While Montgomery schools have drawn much of the backlash, fees are everywhere. The kind and amount vary by school and county.
Loudoun County
charges for student parking and gym uniforms but not for art supplies,
computer disks, workbooks, science lab materials or towels.
Calvert County
allows high schools to charge 12 curricular fees. Among them: $20 for
gym uniforms; $45 for shoes in the Dance for Athletes class; and a $20
lab fee in graphic arts. Most workbooks and lab materials are provided
without charge.
Fairfax County
allows schools to charge for musical instruments, parking, performing
arts materials, towels and uniforms in occupational classes, but not
for workbooks, traditional science labs or art classes.
Montgomery
does not bar schools from charging any specific fee but guarantees that
students will receive "content material required to meet course
outcomes" and that they will not be penalized academically for
inability to pay.
The list of approved fees for Montgomery
schools runs to 48 pages. Many of the charges are presented to parents
as "course fees," with no hint of their purpose.
Col. Zadok Magruder High School
in Rockville lists 24 fees this school year covering at least twice
that many courses, ranging from $5 to $40, according to a school
document parent activists obtained. Walter Johnson
charges 49 course fees, ranging from $4 to $40. Thomas Edison High
School of Technology charges as much as $400 for a class in cosmetology.
Beth
Kaufman of Bethesda spent about $107 last year to supply her twins,
then eighth-graders at Takoma Park Middle School: $10 for assignment
books, $8 for lockers, $24 for Spanish workbooks, $5 for orchestra
class and $60 in extracurricular activity fees.

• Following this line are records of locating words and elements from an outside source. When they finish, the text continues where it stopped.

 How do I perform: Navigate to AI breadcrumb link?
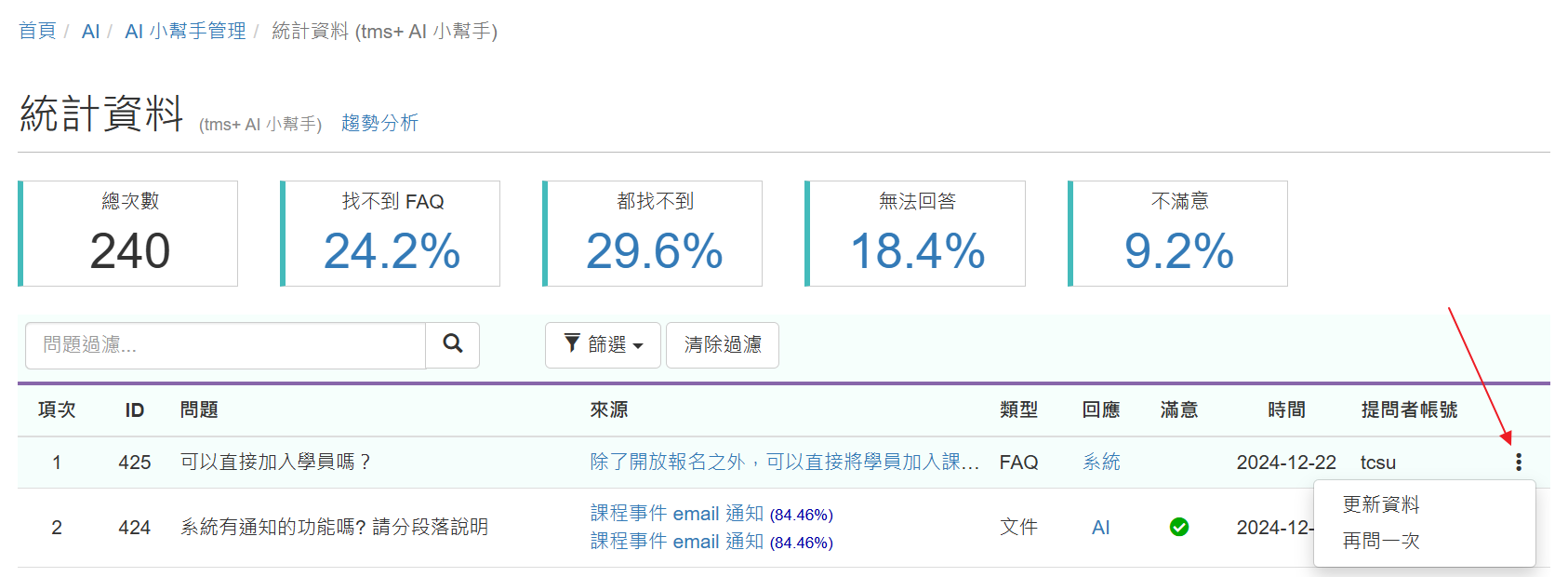90,32
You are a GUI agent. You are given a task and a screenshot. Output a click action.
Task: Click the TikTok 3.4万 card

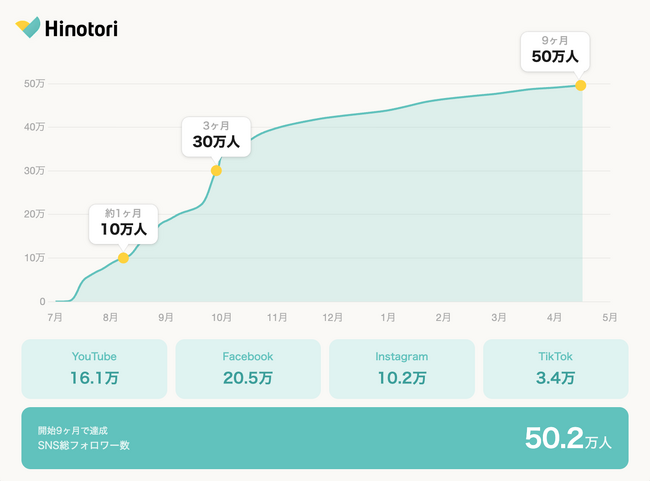click(x=555, y=369)
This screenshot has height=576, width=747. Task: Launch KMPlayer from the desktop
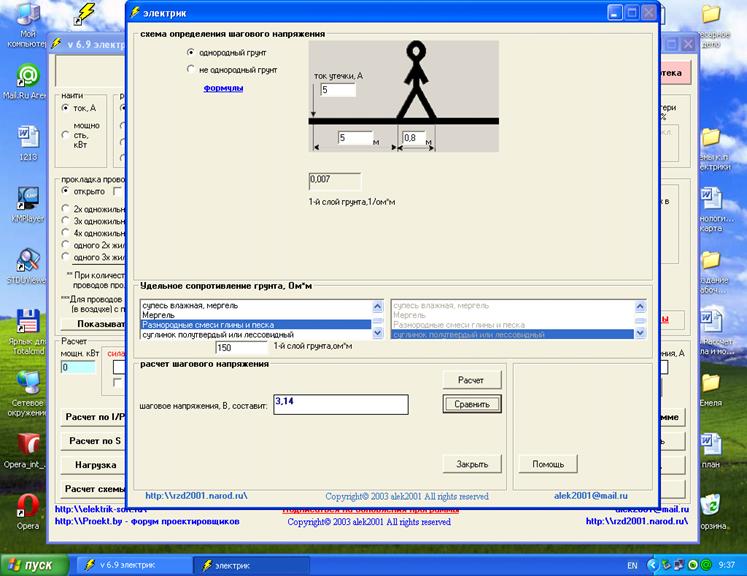28,196
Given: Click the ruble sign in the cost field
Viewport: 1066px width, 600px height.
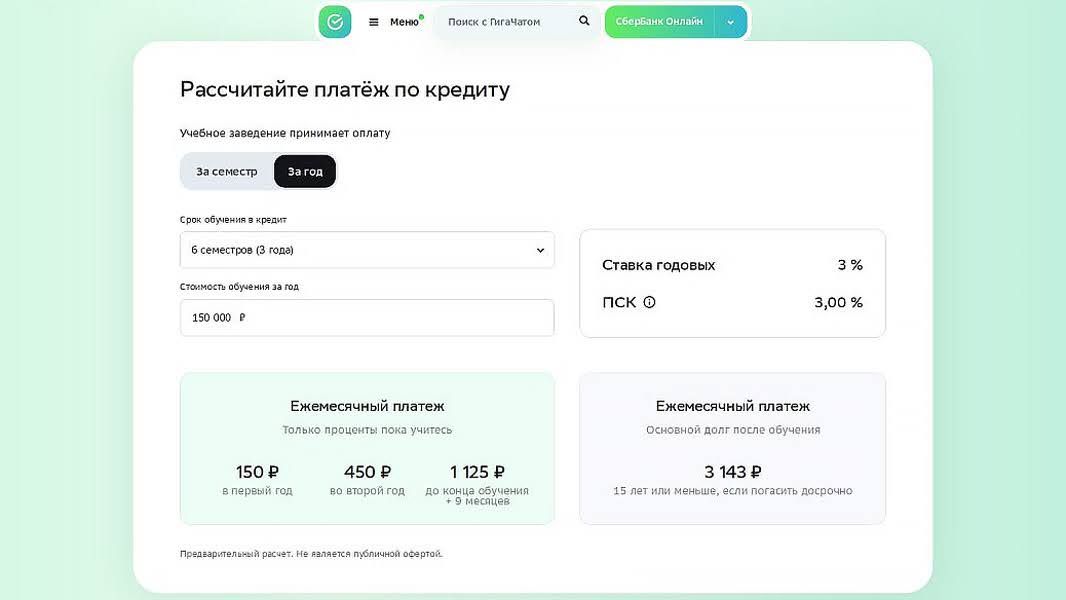Looking at the screenshot, I should [242, 318].
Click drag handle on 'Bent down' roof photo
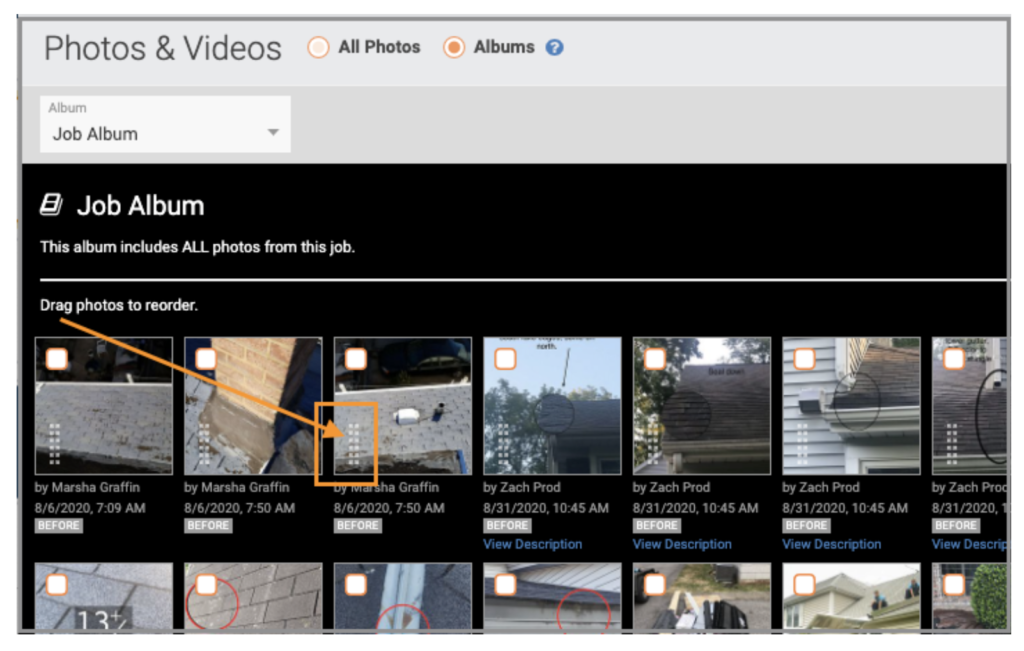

She said that this year, at Montgomery Blair High School
in Silver Spring, , "my kids have been asked for exactly zero dollars
so far. I don't know if it's because of all the parent agitation."
Opposition
to fees in Montgomery emanates from a watchdog group known as the
Parents Coalition. Its leaders urged parents to oppose the fees at the
classroom door. School officials responded with an Aug. 19 memo to
principals, clarifying that it was all right to charge fees but not to
penalize students who do not pay.
The fee debate has raised legal
questions. In 1987, the Maryland attorney general interpreted the
state's guarantee of free public schools to mean "that everything
directly related to a school's curriculum must be available to all free
of charge." That opinion is key, as no state court has ruled on the
legality of fees in the modern era.
Montgomery officials have
suggested that schools are merely asking parents to pay the fees, and
that all required materials will be provided. But schools seldom
characterize fees as optional, in Montgomery or anyplace else.
"The
families are led to believe that the fees are mandatory and that the
students won't be able to get their schedules and participate in
activities and graduation if they don't pay them," said Angela Ciolfi,
an attorney with the Legal Aid Justice Center in Charlottesville.
Ciolfi's
group used public records requests to determine that many Virginia
schools had no formal policies on fees. The findings prompted the state
education department last spring to survey school systems. Of 83
systems that responded, 64 said they charged fees. Most of the 64 said
they had a policy on fees. Fewer than half said they had rules for what
to do when a family seeks financial help.
Virginia law on fees is
more explicit than Maryland's. It allows schools to charge students for
workbooks and for transportation to extracurricular activities. It does
not allow schools to withhold report cards and diplomas from students
who fail to pay. State regulations are being rewritten and will provide
further guidance, Ciolfi said.
Montgomery's school board will
meet in a closed session Sept. 9 for legal advice on fees, and
administrators are studying the policy. Board members have little to
say publicly on the matter.
"Do I have a doubt that some of those
fees on the 40 pages of fees are on the other side of our policy?" said
one board member, who requested anonymity to discuss the matter
candidly. "I have no doubt in my mind."